La Juve con il pareggio di sabato scorso contro il Genoa per 1-1 ha dimostrato di poter incappare in un risultato che non sia la vittoria. Certo, gli uomini di Allegri rimangono sempre i favoriti del campionato: la squadra bianconera ha sostanzialmente "due squadre" e molti giocatori che trovano poco spazio con Allegri giocherebbero come titolari nella altre squadre di vertice del campionato italiano.

Ma il piccolo stop dell'ultimo turno può aumentare di un filo le speranze di Napoli e Inter per lo scudetto, o quantomeno per rendere il campionato un po' più avvincente, nonostante la potenza della Juventus sia ben nota a tutti.

Ancelotti e il 'suo' Napoli

Il Napoli di Ancelotti al momento sembra essere l'unica squadre che può, anche se solo minimamente, contrastare il dominio juventino. E' tutto merito di Carletto, che in pochi mesi dal suo arrivo sotto l'ombra del Vesuvio ha spazzato via tutti i dubbi che aleggiavano su come avrebbe gestito il dopo Sarri.
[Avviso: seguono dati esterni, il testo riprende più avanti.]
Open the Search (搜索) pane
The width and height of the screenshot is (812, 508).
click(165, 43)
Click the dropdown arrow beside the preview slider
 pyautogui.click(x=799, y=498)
Ancelotti, con poche modifiche rispetto all'anno scorso, ha mantenuto la competitività della squadra e ha allargato la rosa visto che Sarri giocava di fatto solo con i suoi titolarissimi.

In maniera molto semplice, l'ex allenatore del Real Madrid ha eliminato il 4-3-3 di stampo sarriano ed è passato ad un 'semplice' 4-4-2 coprendo di più la difesa e facendo occupare il campo in ampiezza a tutta la squadra. L'intuizione principale è stata quella di portare Insigne vicino alla porta, liberandolo dai compiti di copertura.
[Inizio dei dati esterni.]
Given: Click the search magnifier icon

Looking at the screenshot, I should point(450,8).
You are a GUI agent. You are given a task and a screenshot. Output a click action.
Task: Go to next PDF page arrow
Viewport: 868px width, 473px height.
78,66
L'attaccante partenopeo ha risposto alla grande con sei reti in otto gare di campionato e il goal-partita contro il Liverpool in Champions (vinta tatticamente dallo stesso Ancelotti). Il Napoli sta insomma dando l'idea di sapersi far trovare pronto e di saper approfittare di un eventuale, seppur difficilissimo, "suicidio" sportivo della Juve.

L'Inter e il suo Maurito

Quando si vince un derby al 93' non si può che essere nel paradiso calcistico. L'Inter di Spalletti è in netta ripresa dopo un inizio stagionale negativo. Al momento la Beneamata è al terzo posto a soli due punti di ritardo dal Napoli e a sei dalla capolista Juve e sembra che la squadra nerazzurra abbia trovato la quadra. Gli investimenti di quest'estate sono stati imponenti e l'Inter è tornata nella posizione che le compete. Inoltre c'è il "re del goal", Mauro Icardi, un "killer" dell'area rigore pronto a tramutare in rete ogni eventuale errore degli avversari (ne sa qualcosa Donnarumma). L'argentino quest'anno sembra dialogare di più con il resto della squadra e forse questo è dovuto anche ai vari acquisti dell'estate scorsa che hanno maggiormente sanno dialogare in campo con il bomber sudamericano.

Insomma, la stagione è ancora agli inizi, ma paiono esserci maggiori speranze di vedere un campionato più avvincente fino alla fine rispetto agli scorsi anni. Nelle prossime settimane capiremo meglio se queste impressioni si tramuteranno in realtà.